On top of this, it only took another couple of years for a single Bitcoin to be worth $1,100 in dollar amounts. Of course, we’ve seen a massive fluctuation in value since then, with the total cost of Bitcoin hitting $1 billion in 2013. However, this was still a significant moment in history for our new favorite form of payment.

4. B-money Proposition (1998)

In 1998, A computer scientist by the name of Wei Dai proposed b-money, a digital currency, via an online mailing list.

Dubbed “an anonymous, distributed electronic cash system,” Dai detailed what was primarily an early attempt at a proof of work system we see in Bitcoin today.

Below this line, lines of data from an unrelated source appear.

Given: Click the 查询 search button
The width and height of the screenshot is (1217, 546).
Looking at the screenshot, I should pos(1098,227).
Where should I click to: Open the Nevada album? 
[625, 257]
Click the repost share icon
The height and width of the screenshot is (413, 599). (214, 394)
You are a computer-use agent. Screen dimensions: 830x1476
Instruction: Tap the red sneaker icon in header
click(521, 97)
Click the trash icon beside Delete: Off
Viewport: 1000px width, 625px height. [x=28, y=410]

With b-money, funds would transfer between participants, while everyone not directly involved in the transaction would keep track of the goings-on. The network could also agree on contracts with a third-party mediating the agreement.

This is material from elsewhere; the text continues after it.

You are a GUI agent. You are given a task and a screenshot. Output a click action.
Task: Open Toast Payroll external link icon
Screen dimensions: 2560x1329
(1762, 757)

Dai stated that the project could help with the DigiCash vision, and Nakamoto later thanked him for his work in a personal e-mail, proving that b-money helped lay the groundwork for Bitcoin and cryptocurrencies as a whole.

5. The Invention of Hashcash (1997)

Adam Back was a British cryptographer who also helped lay the foundation for the proof-of-work idea that Bitcoin runs off of. When first developed, Hashcash utilized a SHA1 hash function (Bitcoin uses SHA256). This was partly because the current function, MD5, was showing its age.

A hash function is essentially the way that transactions are verified on a proof-of-work system. Each block has its own hash, which differentiates and validates groups of transactions.

Hashcash was utilized by Finney when he created the reusable proof-of-work function in 2004, which was then iterated on for the Bitcoin network we use today.

6. BTCChina Stops Supporting Yuan (2013)

In what could have been a big misstep for the rise of Bitcoin, China’s most significant cryptocurrency exchange, BTCChina, stopped accepting their fiat currency, Yuan, in December of 2013.

This happened because the People’s Bank of China claimed that “Bitcoins are virtual goods that have no legal status or monetary equivalent and should not be used as currency.” Of course, this was only to protect the people until further investigation, but it’s important to note that new technologies scare established governments and this could have singlehandedly stunted the growth of Bitcoin and cryptocurrencies as a whole.

BTCChina later went on to state that this ban was only temporary, but it cut Bitcoin’s worth from $1,200 to $572 in mere days. Fortunately, this ban only lasted a month long, with BTCChina accepting yuan again come January 2014.

7. The University of Nicosia Accepts Bitcoin as a Supported Tuition Payment

In 2013, The University of Nicosia made worldwide news as it was the first ever accredited university to accept Bitcoin as a form of payment for tuition. While this initially seemed (and still is) risky, the school made a statement detailing the reasons behind their decision:

“This initiative intends to ease transmission difficulties for certain students and to build our own practical knowledge about this field, not to engage in currency speculation.”

On top of this, the school went on to offer the first postgraduate degree in digital currency. The university hopes to be the leading educational platform for Bitcoin and blockchain in the world.